##### Текст для чтения

Exploring Ideas and Questions for Discussion


  1. What idea does the author express in the first paragraph of the story? What lexical means does the author use to express it vividly?

  2. What are the main characters of the story? Can you say that the swimming pool is also a sort of character, sometimes even more prominent than the Turners?

  3. What are the stages the Turners go through in the story? What happens to the pool? Does the pool symbolize the Turners’ history? In what way?

  4. The pool is the topical word inthe story. What is it associated with in various paragraphs? What epithets, similes and metaphors does the author use to describe it?

  5. How does the tone of the story change as the events develop? What words show this? (Investigate the connotational components of meaning in their semantic structures.)

  6. What is the meaning of the suspended metaphor at the end of the story? What words symbolize the death of the Turners’ family?

  7. What’s the climax of the story? How can you determine it semantically?

  8. Interprete the title of the story. What’s the message of the writer to the reader?

Ритм семантической структуры текста
(анализ рассказа Джона Апдайка
«Осиротевший бассейн»)


Главной темой рассказа Джона Апдайка «Осиротевший бассейн» (The Orphaned Swimming Pool) является развод. Автор прослеживает все фазы постепенного распада счастливой семьи, перерождения ее в двух одиноких, отчаявшихся людей. Апдайк описывает не только прямые признаки разрушения семейных отношений, но и косвенные — через историю бассейна во дворе семьи Тернеров, который становится лакмусовой бумажкой их семейной жизни.

Своеобразие рассказа в том, что бассейн является его «главным героем». Именно состояние бассейна иллюстрирует отношения между Линдой и Тедом. Слово «бассейн» (the pool, the swimming pool) является определяющим для понимания авторской идеи, недаром оно выносится


в заголовок рассказа. Повтор этого слова определяет ритм семантической и тематической структуры рассказа (мы понимаем ритм как регулярное повторение определенного семантического элемента на протяжении рассказа).

Текст этого рассказа отличается четкой архитектоникой, поддерживающей его «внутреннюю композицию»: он состоит из семи частей-абзацев. Первый абзац — это размышления автора о разводе. Когда семьи распадаются, все вещи, считавшиеся нужными в семье, становятся заброшенными. Никому они больше не нужны: ни кукольный дом в подвале, ни старые лыжи на чердаке, ни книги на полках. И бассейн Тернеров остался без присмотра хозяев, осиротел в одно засушливое лето в Коннектикуте.

##########

• [Задание 1]
Процитируйте текст о рассказе «Осиротевший бассейн» от слов «4. The pool» до слов «determine it semantically?» включительно.
• [Задание 2]
Продолжите текст о рассказе «Осиротевший бассейн», начиная с места, где он заканчивается.

##### Предоставленные данные

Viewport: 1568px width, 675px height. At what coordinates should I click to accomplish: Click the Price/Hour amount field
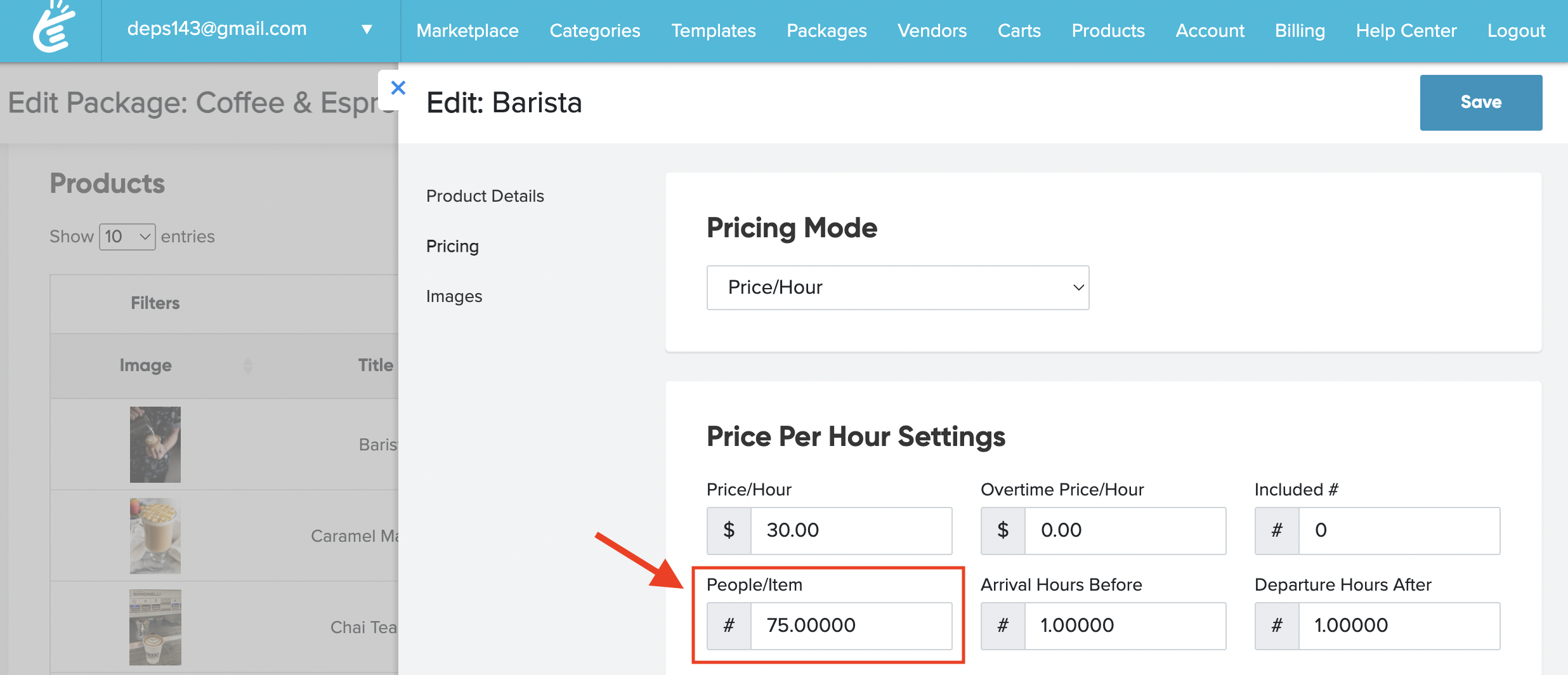851,530
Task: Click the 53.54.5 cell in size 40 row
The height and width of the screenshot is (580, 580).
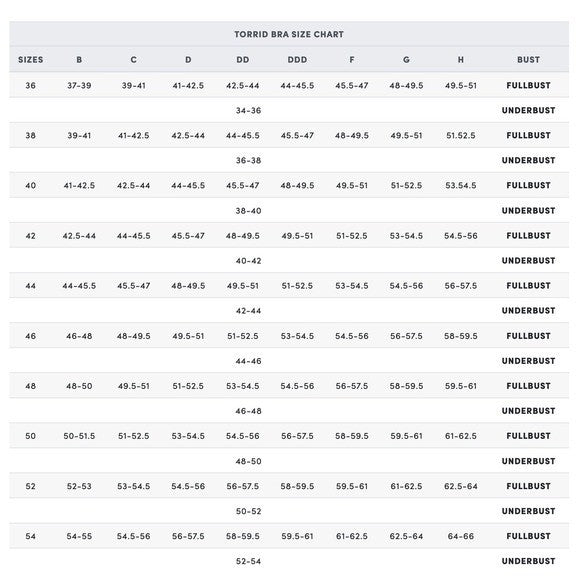Action: pos(461,185)
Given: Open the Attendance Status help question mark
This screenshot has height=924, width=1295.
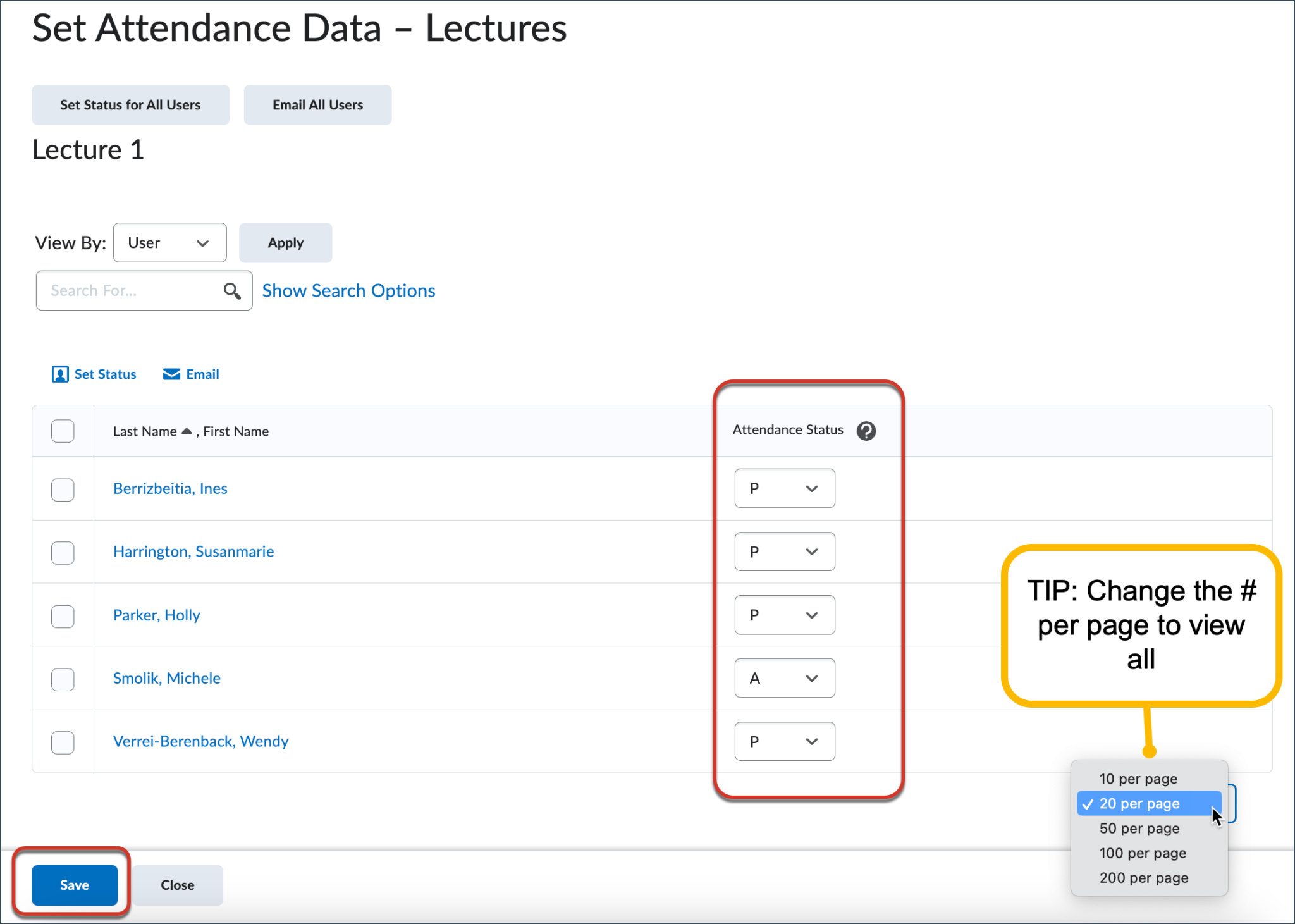Looking at the screenshot, I should tap(866, 431).
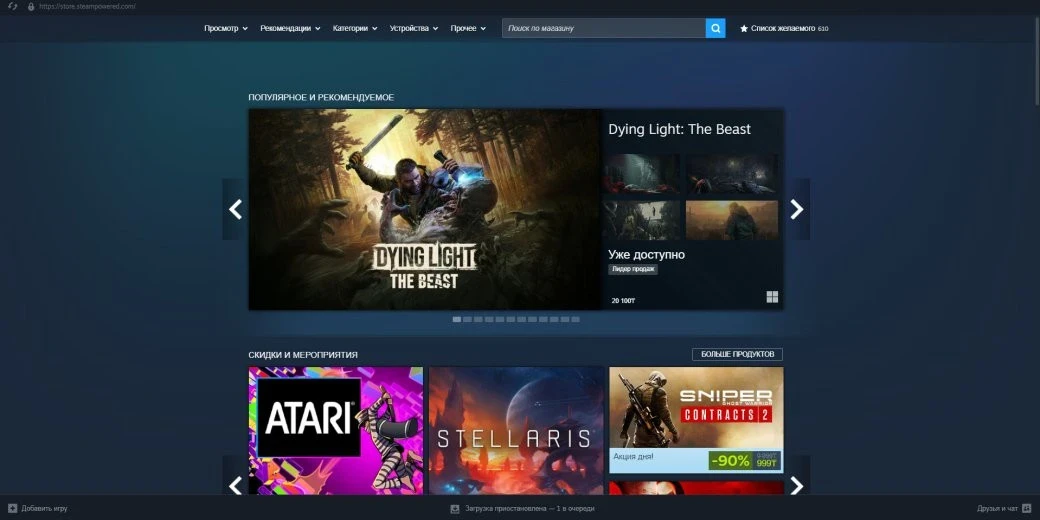Click the download icon in bottom status bar
This screenshot has height=520, width=1040.
455,508
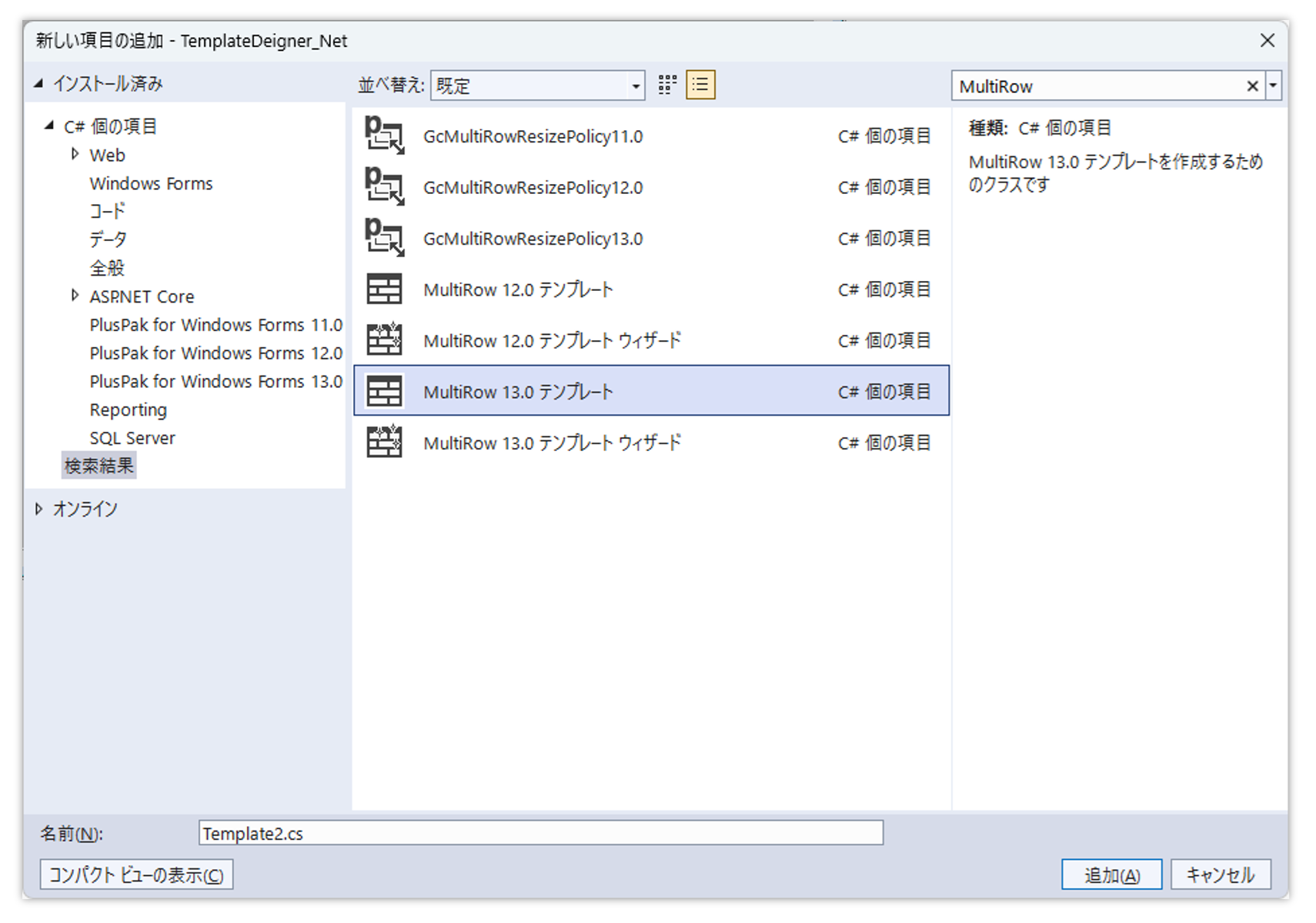The height and width of the screenshot is (923, 1316).
Task: Open the search box history dropdown
Action: (x=1274, y=85)
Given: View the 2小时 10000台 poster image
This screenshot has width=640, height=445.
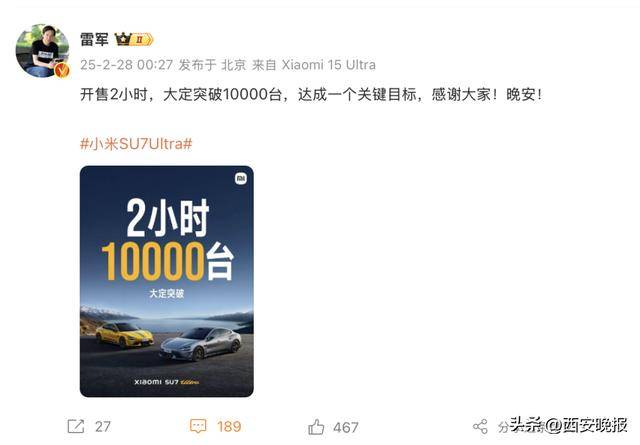Looking at the screenshot, I should [167, 281].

##########

• [Письменный ответ 1]
4. The pool is the topical word inthe story. What is it associated with in various paragraphs? What epithets, similes and metaphors does the author use to describe it?

  5. How does the tone of the story change as the events develop? What words show this? (Investigate the connotational components of meaning in their semantic structures.)

  6. What is the meaning of the suspended metaphor at the end of the story? What words symbolize the death of the Turners’ family?

  7. What’s the climax of the story? How can you determine it semantically?

• [Письменный ответ 2]
Во втором абзаце описывается постройка бассейна. Тернеры завели бассейн как ребенка, и этим снова «обставили» своих друзей в негласном соревновании. Они никогда не казались более счастливыми, а их семья — более крепкой, чем в те два лета, когда был бассейн. Автор персонифицирует бассейн, характеризуя этот объект необычными эпитетами: It was a young pool, only two years old, of a fragile type. Прилагательные young, fragile часто употребляются при описании людей, fragile — особенно женщин. Хотя слово «бассейн» употребляется во втором абзаце всего один раз, его тема дополняется использованием слов water, wet, swim, swimming:

the water felt mild as milk and buoyant as helium;

to begin a day with a swim;

to court all day amid crowds of wet matrons and children;

to swim nude at night;

to grow brown... by swimming.

Семья Тернеров постоянно пользуется бассейном: Тед купается утром до отъезда на работу, Линда весь день принимает своих подруг с детьми, вечером — импровизированные вечеринки. Бассейн — источник и показатель их семейного счастья, его вода описывается словами: cerulean pool, a heavenly blue water; небесно-голубой цвет — как будто символ счастья, даже поднос с угощеньем для детей, который систематически выносит из дома Линда, описывается прилагательным cheerful, олицетворяя атмосферу в семье и доме. Итак, во втором абзаце тема бассейна ассоциируется с темой семейного счастья.

Следующий абзац на тематическом уровне поддерживается изменением семантики. В тексте появляются слова, коннотирующие опасность. На следующее лето у бассейна снова собираются мамаши с детьми, но Линда уже не так приветлива с гостями, они чувствуют себя неудобно и вскоре перестают появляться у Тернеров — они испускают аромат пары, у которой не все в порядке. Линда с детьми уезжает, Тед остается ночевать


в Нью-Йорке. Бассейн покинут всеми. Слово «бассейн» употребляется
в абзаце уже пять раз, и настойчивость этого лексического повтора привлекает к себе внимание, подчеркивая важность происходящего. «Мрачнеет» и ассоциативный ряд, сопровождающий этот образ. Какими же словами обыгрывается тема бассейна в этом абзаце?

Linda fled with the children to her parents in Ohio (to flee — run away as if from danger);



dead horseflies, the still surface, ... cerulean pool grew cloudy;

a spray Off! had lost its pressure;

gin-and-tonic glass held a sere mint leaf (sere — poetical for «dry»).

В коннотации значения каждого слова пульсирует опасность, конец, покой, смерть. Небесно-голубая вода мутнеет. Бассейн вновь описывается персонифицирующими эпитетами desolate, haunted, poisonous, ashamed. Он заброшен, ядовит, его стыдятся. Он сравнивается автором со зловонным источником в джунглях. Семантическая структура абзаца несет идею конца, смерти. От него бегут как от смерти, его боятся как смерти. Знакомые и друзья Тернеров испытывают шок, видя, как разрушается семья, сторонятся их.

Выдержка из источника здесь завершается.